Vectronix is one of the few truly integrated Fiber Laser Manufacturing companies on the world. We have two different versions of Fiber Lasers (LRF 6019 & LRF 7047) and they are all fully developed and produced here in Heerbrugg, Switzerland. By ourselves we developed our own transmitter electronics as well as the matching receiver electronics to get the optimal performance out of our Laser Range Finder Module.
When integrating or handling a module, be careful with ESDS: The LRF module is sensitive to electrostatic discharge. Do not touch any electronics or components unless protective measures are first applied. For the integration, EMC disturbances should be avoided, as they can cause incorrect measurements or even no measurements. To avoid or reduce emitting noise, noise susceptibility and coupling between sources and receptors, the LRF module can be mounted inside an electrical shielded housing.
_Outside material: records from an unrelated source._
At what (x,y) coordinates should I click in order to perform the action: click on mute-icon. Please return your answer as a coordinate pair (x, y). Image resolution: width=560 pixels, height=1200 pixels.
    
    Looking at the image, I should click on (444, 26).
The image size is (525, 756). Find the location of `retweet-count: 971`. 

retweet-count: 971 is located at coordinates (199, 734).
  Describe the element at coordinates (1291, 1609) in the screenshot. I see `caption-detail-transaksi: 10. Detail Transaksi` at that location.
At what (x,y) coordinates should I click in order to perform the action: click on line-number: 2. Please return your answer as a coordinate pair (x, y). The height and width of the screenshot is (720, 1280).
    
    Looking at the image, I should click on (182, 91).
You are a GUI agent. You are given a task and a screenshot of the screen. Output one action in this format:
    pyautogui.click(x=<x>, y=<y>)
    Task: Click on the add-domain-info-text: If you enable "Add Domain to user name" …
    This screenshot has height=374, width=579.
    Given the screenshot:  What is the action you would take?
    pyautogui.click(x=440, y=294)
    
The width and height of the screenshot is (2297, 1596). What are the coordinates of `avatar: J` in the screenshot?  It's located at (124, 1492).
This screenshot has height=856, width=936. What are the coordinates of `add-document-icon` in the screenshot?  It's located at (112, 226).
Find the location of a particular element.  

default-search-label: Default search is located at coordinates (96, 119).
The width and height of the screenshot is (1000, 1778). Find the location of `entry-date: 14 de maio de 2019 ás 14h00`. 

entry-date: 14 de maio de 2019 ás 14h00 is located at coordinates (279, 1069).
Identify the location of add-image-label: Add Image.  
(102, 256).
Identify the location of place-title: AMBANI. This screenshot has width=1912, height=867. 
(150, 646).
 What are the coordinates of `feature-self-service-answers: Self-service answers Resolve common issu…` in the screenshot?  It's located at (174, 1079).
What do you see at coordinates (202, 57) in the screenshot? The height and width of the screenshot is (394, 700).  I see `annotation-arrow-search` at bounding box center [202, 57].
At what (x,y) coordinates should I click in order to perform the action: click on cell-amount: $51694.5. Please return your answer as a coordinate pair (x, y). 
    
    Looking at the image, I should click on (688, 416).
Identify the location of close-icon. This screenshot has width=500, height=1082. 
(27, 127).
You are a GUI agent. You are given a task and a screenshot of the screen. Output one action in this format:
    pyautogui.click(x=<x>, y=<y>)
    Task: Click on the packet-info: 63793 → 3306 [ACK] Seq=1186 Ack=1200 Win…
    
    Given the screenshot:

Yes, it is possible to mount and operate our Fiber Laser Modules (LRF 6019, LRF 7047) with the Laserbox detached, to minimize the front area. To do this, a special mounting set is required. This set contains a Flexcable, a Flexcable Securing Clip and Mounting Screws with washers.
The Laser Range Finder Modules LRF 6019 and LRF 7047 are equipped with a 1550nm laser for the distance measuring and optionally with an 830nm laser pointer. This pointer is built directly into the laser measuring system and uses the same fiber and same optics as the 1550nm laser. If this option is chosen, the boresighting of the complete LRF module can be done easily by just aligning the 830 nm pointer, as this aligns automatically also the 1550nm laser, which is responsible for the distance measuring).
To make the laser spot of the 830 nm laser pointer visible, a standard NIR camera or a night vision device can be used. These devices are significantly cheaper than a 1550 nm camera. By using a boresight chart at a defined distance, the LRF can be aligned by bringing the main optical axis of the host system and the LRF to the predefined positions on the boresight chart.
Magnetic North Finding
The Magnetic Disturber Detection (MDD) gives feedback on whether the compass is influenced by external magnetic disturbers. If activated, the DMC displays a “Probability Value” in percent, which is calculated based on history data, precisely from last 12-point compensation procedure. The value indicates the whether a measurement is disturbed more than a given value.
The System State Compensation (SSC) is a feature unique to the DMC-pico only. This is a software which allows the removal of influences due to magnetism for different states in host system. This can save the integrator from expensive last-minute design changes. And the good thing is that no additional hardware is required.
Example: The host system has different operational states. Instead of performing / saving / restoring a 4- / 12-point for each state, just do one compensation and measure once the “deltas”, then restore the deviations based on the host system state (= added / removed disturbers).
Example states are: Camera on / off, battery powered / remote powered
Yes, here we recommend using the DMC-pico as it measures within a range of 360°. This means that the line of sight is fully under the control of the user.